A New-Age sci-fi mashup featuring aliens, angels, and Jesus

"The Urantia Book" describes things like the governments of extraterrestrials and/or spiritual beings (they're basically the same), their reasons for intervening in Earth (aka "Urantia"), and has a big section on Jesus (he's an enlightened alien). It reads like part science fiction, part New Age, and part imitation Judeo-Christian theology, all written in a supremely odd, mechanical fashion. It describes the cosmos as directed by a pecking order of "manifestations," "pilgrims," "instigators," "receivers," who join things like "the mortal finaliter corps" and go "on eternity service."

Paper 27, titled "Ministry of the Primary Supernaphim," says, "The instigators of rest are the inspectors of Paradise who go forth from the central Isle to the inner circuit of Havona, there to collaborate with their colleagues, the complements of rest of the secondary order of supernaphim." Paper 93, "Machiventa Melchizedek," says, "A corps of twelve served in conjunction with the Life Carriers. A later corps of twelve became receivers for your world shortly after the Caligastia secession and continued in authority until the time of Adam and Eve." Paper 163, "Ordination of the Seventy at Magadan," says, "The Master [Jesus] regarded the wise investment of excess earnings as a legitimate form of insurance against future and unavoidable adversity. When the apostolic treasury was overflowing, Judas put funds on deposit to be used subsequently when they might suffer greatly from a diminution of income."

True believers and an online Urantia University

Is it a work of fiction like L. Ron Hubbard's Dianetics, which formed the foundation of Scientology? An augmented reality (AR) game gone off the rails?

If you're one of "The Urantia Book's" true believers who've left testimonials online at Truth Book, the volume represents "a classic and even total paradigm shift." One reader says, "My ultimate thrill fantasy: A UFO occupant, or angel, shows up in my back yard, or bedroom ... in the middle of the night and gives me a book. Then they leave, or disappear." Another says, "Finally, the New Testament miracles and the death on the cross made sense; afterlife was logical, and there was a reason for my existence," and then goes on to say that "The Urantia Book" is "internally consistent and scientifically credible." Yet another reader says, "I would carry it with me to work, read it on the bus, study it at night, turn to it in times of despair, and come to love the truth it held. The gaps were closed, my questions were answered, my heart was filled, and the harmony chord of truth rang in my soul."

To glean a broader summary of "The Urantia Book's" themes and narrative, there's even the Urantia University Institute.
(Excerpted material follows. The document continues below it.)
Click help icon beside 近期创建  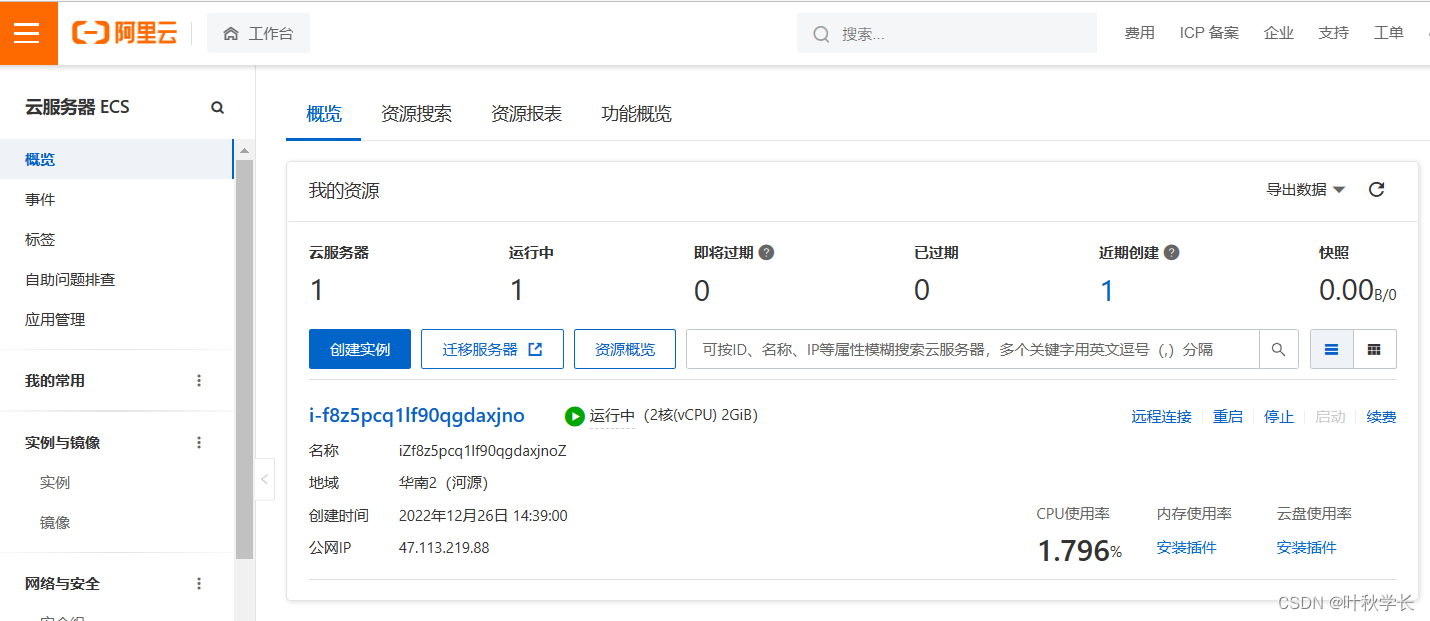(1172, 253)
They offer online, university-style classes, complete with curricula, coursework, audits, and materials, on topics such as "1001: General Overview of The Urantia Book" to "1020: Celestial Artisans." 
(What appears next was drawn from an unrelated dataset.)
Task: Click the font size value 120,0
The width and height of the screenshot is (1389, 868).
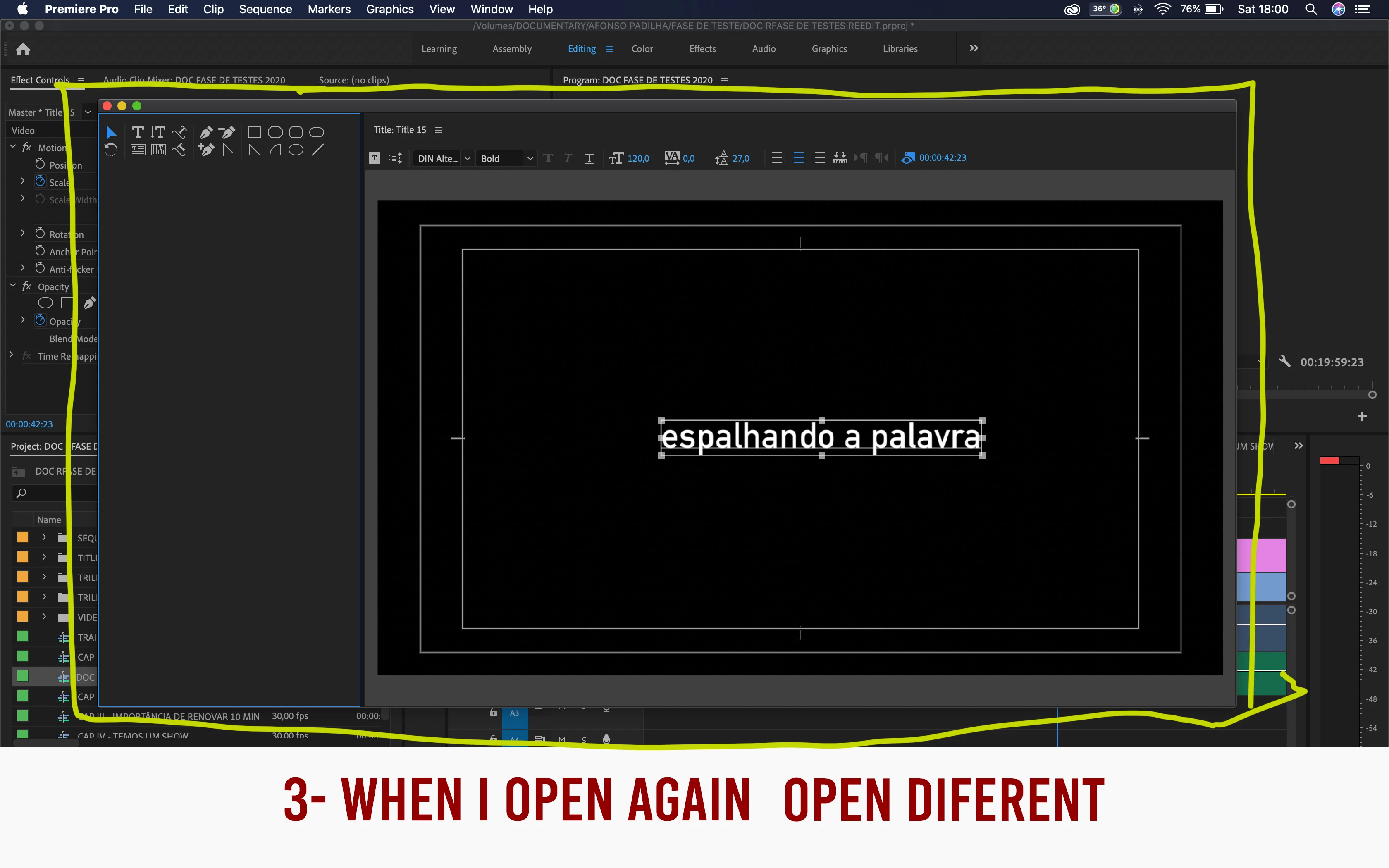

A book like any other, with cult-like potential

At the very least, "The Urantia Book" is a creation of utmost obsession. There is precious little in the way of academic discussion about it, or journalistic inquiry. One 2006 article in The Atlantic cites it in a list of cult (perhaps literally) books like "The Necronomicon" and "The Aquarian Gospel of Jesus the Christ," describing it as a mashup of "William Blake's visions, Mark Twain's 'Letters From the Earth,' and an astronomy textbook." 
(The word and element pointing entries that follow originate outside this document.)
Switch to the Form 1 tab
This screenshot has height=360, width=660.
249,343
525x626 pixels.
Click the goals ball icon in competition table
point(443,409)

In a 1995 book titled "Urantia: The Great Cult Mystery," author Martin Gardner claims to have gotten to the bottom of the book's mystery, saying that it had been written by two former Seventh-day Adventists: psychiatrist William Sadler (1875-1969) and his brother-in-law, Wilfred Kellogg (1876-1956). Gardner claims that entire passages in "The Urantia Book" are lifted wholesale from "other cult books," and goes on to compare the book's followers to other Seventh-day Adventist offshoots, like David Koresh's Waco, Texas Branch Davidian cult. Folks might remember that those Branch Davidians set their compound on fire — with themselves inside — when the FBI raided it in 1993.

For the sound of mind, "The Urantia Book" can be read like any other piece of speculative fiction, provided you want to devote the time to read all 2,000 pages of it. There's even a 38-hour audio version available. Not that we're recommending it, mind you. Some books really are best left unopened.